DIRECTIONS FOR THIS TASK
Give back exactly the line that contains "Instruction: Click the lock" and all the lines after it in the records below, to the very last, with no other output.

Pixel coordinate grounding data
↓
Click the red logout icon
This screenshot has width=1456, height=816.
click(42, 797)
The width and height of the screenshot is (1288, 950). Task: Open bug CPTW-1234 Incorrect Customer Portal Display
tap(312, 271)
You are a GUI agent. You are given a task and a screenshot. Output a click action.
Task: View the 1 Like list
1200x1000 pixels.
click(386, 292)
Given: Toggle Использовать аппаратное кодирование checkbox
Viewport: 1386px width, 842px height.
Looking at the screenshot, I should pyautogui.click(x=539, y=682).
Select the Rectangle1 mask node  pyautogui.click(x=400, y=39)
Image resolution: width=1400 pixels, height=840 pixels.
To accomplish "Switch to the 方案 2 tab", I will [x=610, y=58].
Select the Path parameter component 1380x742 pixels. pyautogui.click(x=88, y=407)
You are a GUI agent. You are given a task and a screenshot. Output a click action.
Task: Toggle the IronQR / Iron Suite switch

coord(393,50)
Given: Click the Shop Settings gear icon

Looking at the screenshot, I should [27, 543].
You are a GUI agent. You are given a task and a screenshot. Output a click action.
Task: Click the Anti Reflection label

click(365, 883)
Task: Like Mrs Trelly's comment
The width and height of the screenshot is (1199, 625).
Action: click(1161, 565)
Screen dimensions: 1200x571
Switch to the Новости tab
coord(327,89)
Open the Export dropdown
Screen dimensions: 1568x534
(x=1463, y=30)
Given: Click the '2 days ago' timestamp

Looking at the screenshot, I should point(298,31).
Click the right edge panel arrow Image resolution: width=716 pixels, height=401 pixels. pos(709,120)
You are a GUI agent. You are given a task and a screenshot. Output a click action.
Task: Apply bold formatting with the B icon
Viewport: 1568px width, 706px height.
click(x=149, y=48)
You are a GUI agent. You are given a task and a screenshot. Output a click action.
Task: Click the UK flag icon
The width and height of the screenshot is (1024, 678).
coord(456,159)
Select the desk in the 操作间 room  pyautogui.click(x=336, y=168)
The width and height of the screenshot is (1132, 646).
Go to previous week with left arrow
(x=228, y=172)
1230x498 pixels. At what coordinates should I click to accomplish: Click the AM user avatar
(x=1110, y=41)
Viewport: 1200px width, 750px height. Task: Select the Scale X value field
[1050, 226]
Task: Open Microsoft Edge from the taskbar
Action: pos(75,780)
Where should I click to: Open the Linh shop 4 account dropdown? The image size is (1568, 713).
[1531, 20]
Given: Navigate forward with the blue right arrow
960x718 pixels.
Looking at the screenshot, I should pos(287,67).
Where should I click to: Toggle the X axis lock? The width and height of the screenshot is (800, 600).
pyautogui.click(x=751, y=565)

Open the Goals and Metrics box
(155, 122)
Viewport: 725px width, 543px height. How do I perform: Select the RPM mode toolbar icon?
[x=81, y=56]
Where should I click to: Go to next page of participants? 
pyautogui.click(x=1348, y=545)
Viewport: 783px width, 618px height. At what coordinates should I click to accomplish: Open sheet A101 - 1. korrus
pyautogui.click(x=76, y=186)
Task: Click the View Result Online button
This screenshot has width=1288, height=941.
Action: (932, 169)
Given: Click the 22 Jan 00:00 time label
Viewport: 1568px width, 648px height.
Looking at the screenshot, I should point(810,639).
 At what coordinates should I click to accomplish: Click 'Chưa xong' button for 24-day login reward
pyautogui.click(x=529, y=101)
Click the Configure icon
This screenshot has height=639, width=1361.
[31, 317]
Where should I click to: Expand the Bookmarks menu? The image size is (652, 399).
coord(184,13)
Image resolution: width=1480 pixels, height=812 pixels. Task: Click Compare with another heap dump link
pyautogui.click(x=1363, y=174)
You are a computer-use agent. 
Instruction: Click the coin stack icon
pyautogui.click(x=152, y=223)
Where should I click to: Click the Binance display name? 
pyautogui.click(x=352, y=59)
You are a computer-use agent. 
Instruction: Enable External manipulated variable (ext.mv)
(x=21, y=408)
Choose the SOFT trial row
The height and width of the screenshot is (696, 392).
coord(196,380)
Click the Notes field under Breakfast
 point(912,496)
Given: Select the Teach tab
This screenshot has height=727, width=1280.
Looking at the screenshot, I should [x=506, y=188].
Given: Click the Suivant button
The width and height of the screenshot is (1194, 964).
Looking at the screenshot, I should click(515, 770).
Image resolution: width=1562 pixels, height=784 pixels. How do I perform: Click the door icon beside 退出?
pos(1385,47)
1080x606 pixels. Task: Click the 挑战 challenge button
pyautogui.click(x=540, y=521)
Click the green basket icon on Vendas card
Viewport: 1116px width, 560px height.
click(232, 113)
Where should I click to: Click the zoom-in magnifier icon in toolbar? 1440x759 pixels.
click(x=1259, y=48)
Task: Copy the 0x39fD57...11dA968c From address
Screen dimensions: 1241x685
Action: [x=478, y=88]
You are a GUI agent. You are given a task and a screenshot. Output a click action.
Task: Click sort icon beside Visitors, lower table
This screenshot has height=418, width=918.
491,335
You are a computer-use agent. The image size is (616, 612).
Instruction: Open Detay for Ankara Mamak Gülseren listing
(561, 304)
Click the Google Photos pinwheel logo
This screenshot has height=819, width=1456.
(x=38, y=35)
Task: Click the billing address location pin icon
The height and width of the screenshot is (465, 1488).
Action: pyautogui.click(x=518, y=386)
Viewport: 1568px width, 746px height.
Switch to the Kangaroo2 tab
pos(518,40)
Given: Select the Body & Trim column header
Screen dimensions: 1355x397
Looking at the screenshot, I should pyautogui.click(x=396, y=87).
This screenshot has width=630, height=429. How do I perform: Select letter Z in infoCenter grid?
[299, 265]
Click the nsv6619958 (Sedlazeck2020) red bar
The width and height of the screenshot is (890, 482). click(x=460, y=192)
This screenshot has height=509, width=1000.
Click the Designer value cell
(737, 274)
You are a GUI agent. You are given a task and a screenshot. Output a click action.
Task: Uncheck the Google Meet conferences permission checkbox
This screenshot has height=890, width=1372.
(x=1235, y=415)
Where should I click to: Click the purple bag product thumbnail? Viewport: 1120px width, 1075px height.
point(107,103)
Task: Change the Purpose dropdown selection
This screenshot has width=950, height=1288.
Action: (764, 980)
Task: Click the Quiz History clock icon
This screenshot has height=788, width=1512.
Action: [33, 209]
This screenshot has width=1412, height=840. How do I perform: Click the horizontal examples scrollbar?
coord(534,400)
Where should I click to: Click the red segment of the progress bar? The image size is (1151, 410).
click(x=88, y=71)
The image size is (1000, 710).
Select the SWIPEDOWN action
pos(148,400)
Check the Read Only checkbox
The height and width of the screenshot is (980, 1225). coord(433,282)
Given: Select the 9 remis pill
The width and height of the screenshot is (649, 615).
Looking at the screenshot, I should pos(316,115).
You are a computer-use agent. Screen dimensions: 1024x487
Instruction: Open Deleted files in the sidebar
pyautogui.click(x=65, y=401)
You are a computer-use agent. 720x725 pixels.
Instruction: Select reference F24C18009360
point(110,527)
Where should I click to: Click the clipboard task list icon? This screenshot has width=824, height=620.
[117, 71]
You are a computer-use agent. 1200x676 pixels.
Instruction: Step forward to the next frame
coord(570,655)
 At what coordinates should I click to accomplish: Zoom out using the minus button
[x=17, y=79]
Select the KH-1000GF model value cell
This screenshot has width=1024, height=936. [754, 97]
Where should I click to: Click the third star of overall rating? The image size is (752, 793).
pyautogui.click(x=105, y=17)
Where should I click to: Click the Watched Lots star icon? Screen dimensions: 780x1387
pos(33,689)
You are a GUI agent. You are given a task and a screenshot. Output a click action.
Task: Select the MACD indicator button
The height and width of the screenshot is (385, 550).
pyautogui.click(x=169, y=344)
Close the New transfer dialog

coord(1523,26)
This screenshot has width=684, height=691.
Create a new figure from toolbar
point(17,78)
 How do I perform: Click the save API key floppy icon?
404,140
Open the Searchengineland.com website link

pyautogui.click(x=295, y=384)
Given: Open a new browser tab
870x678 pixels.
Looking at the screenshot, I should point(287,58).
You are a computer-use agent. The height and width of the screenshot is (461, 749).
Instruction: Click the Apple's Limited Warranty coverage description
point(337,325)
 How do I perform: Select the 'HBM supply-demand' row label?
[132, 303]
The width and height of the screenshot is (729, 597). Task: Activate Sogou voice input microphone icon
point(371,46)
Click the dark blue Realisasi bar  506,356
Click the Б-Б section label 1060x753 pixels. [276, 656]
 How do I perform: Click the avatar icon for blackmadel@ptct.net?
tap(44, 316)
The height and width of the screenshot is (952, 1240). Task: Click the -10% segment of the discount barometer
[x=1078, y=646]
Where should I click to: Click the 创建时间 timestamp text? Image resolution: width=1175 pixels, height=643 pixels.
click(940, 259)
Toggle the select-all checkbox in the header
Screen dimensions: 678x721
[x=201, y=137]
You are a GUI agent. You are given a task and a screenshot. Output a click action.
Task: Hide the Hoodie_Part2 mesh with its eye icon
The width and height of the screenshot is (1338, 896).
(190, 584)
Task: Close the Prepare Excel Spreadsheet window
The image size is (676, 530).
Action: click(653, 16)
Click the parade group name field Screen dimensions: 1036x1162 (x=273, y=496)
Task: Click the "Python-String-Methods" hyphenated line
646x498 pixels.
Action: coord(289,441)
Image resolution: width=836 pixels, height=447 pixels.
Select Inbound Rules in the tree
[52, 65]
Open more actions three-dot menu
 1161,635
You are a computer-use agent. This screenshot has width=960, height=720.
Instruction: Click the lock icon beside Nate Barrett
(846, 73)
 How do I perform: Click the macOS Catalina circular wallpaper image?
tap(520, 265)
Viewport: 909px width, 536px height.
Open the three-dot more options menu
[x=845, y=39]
↑
EXERCISE OUTPUT
Instruction: Click the lock icon beside Nate Barrett
(846, 73)
 How do I perform: Click the macOS Catalina circular wallpaper image?
tap(520, 265)
Viewport: 909px width, 536px height.
Open the three-dot more options menu
[x=845, y=39]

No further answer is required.